以果蝇为模型研究线粒体铁代谢在帕金森疾病中的作用

Parkinson's disease (PD) is the most common neurodegenerative movement disorder, the detail mechanism of it's pathology remains poorly understood. While the most recognized pathological feature of PD is the preferential loss of dopaminergic (DA) neurons, one of the earlist observations in post mortem PD brains was the accumulation of iron in the substantia nigra (SN). Iron-mediated toxicity may thus contribute to DA neuron dysfunction, but the mechanism has not been established. PINK1 encodes a Ser/Thr kinase involved in Parkinson's disease, and PINK1 loss of function (LOF) affects mitochondrial morphology via a pathway involving Parkin and components of the mitochondrial remodeling machinery. PINK1 loss of function also affects the enzymatic activity of isolated Complex I of the electron transport chain (ETC).However, the primary defect in PINK1 mutants is still unclear. Our previous studies found that overexpression (OE) of mitochondrial iron transpoter mitoferrin (mfrn) or knock down (RNAi) of mitochondrial ferritin (Fer3HCH) both effectively suppressed the abnormal wing posture and flight activity due to PINK1 loss of function, while mfrn RNAi aggravated the pre-existing defects, which indicated a tight relationship between mitochondrial iron metabolism and PINK1, however, the detail mechanism still needs further investigation. Since regulates the expression of mfrn and Fer3HCH both affect the availabe iron content in mitochondria, we hypothesized that the availabe iron content in mitochondria may be responsible for the mfrn and Fer3HCH rescue of PINK1 LOF flies. To complement this study, the present proposal plans to study the mechanism of mitochondrial iron metabolism's effect on Parkinson's disease in drosophila. We want to know more about how mitochondrial iron metabolism regulates the phenotypes of PINK1 loss of function, further more, we also want to investigate the relationship between mitochondrial iron metabolism with Parkin and Rontenone fly model. This will provide valuable clues and theoretical supports for curing Parkinson's disease.

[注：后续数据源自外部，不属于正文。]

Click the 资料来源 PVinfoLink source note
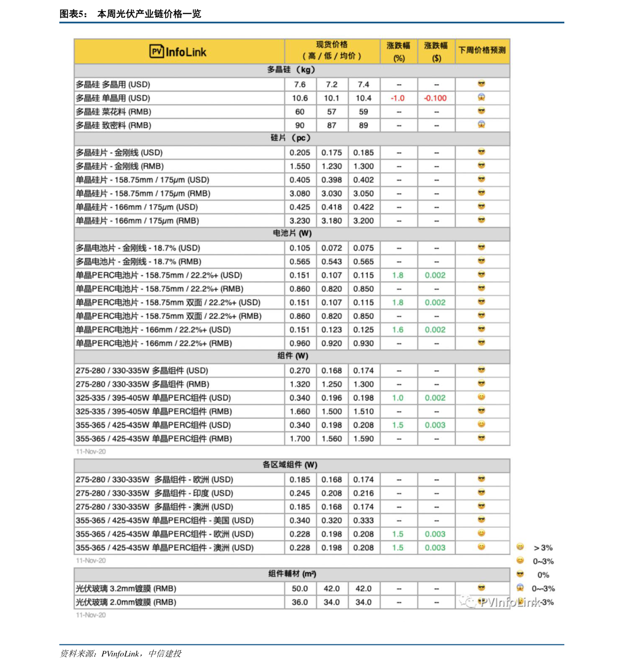Image resolution: width=624 pixels, height=668 pixels. [x=121, y=653]
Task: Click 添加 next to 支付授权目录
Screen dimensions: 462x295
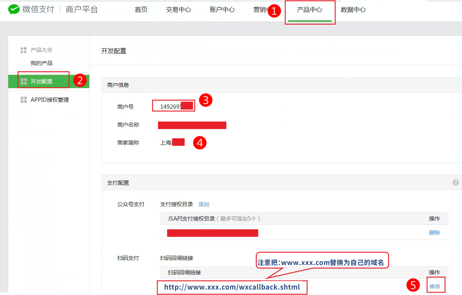Action: [204, 204]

帕金森氏症（PD）是一种神经退行性疾病，其发病机制尚不清楚。PD的主要特征是脑内多巴胺能神经元选择性死亡，并伴随大量铁离子的沉积，但铁离子的沉积与PD的关系仍知之甚少。PINK1是PD的主要致病基因之一，我们的前期研究发现在PINK1缺失的PD果蝇中过表达mfrn或敲低Fer3HCH都能挽救PINK1缺失的表型，而敲低mfrn则加重其表型。调节mfrn和Fer3HCH的表达都能影响线粒体可利用的铁离子水平，因此我们推测：mfrn和Fer3HCH对PINK1缺失表型的影响可能是依赖于线粒体可利用的铁离子水平。本项目计划以果蝇为模型研究mfrn和Fer3HCH在PINK1缺失的PD中的作用，着重探索mfrn和Fer3HCH在PINK1介导的线粒体呼吸和依赖于Parkin的线粒体自噬中的作用，进而阐明线粒体铁代谢与PINK1、Parkin的关系。这对研究PD的致病机理有着至关重要的作用。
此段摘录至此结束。